Broadway ends year with a (slightly smaller) bang
“You definitely eat, live and breathe the show,” during the holidays, said Kara Lindsay, who plays Glinda in the hit musical “Wicked.” This week, she’ll perform 10 shows in six days. She’ll take showers — whether she needs them or not — so the steam can help her voice.
“The way I explain it to my family — they feel bad that I have to work on Christmas — but it’s what we dreamed of doing, so it’s a gift to me that I get to be on Broadway for Christmas,” Lindsay said.
The week of Christmas and the week of New Year’s Day are the highest-grossing of the year for Broadway shows, as tourists and visiting family descend on New York.
During the week ending December 27, “Hamilton” grossed $1.8 million, “Aladdin” $2 million and “Wicked” $2.4 million, according to the Broadway League.
All Broadway shows combined grossed $36 million in that time, and season-to-date, they had grossed nearly $823 million.
Both the weekly and annual totals are down about 1.4 percent from last year.
“There are several big reasons for that,” said David Rooney, theater editor for the Hollywood Reporter. “Christmas day fell this year on a Friday, which was slightly less advantageous than the year before,” he said.
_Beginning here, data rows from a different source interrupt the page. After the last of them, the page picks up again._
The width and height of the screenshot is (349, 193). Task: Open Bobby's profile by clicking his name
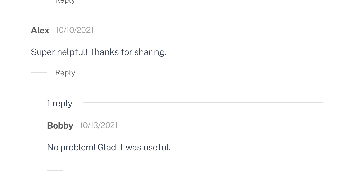(x=60, y=125)
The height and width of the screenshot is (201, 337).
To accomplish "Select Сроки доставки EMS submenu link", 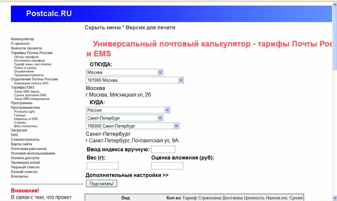I will (x=30, y=95).
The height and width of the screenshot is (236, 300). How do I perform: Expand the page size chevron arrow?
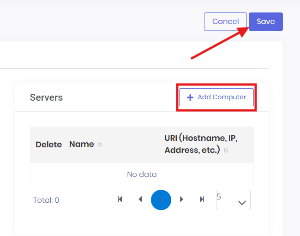242,203
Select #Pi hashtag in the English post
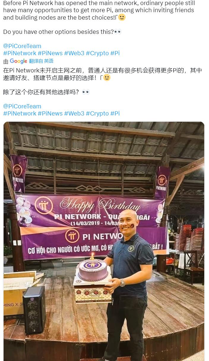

And while musicals like “The Lion King” and “Wicked” remain blockbusters, several plays haven’t spoken to audiences as much as 2014’s offerings.
“There’ve been a lot of plays in the fall that have not done the business they had hoped, and they probably dragged the overall box office for the year down a little,” said Rooney.
But there are still a few days left in 2015, and Broadway will sing and dance its way right up to the end.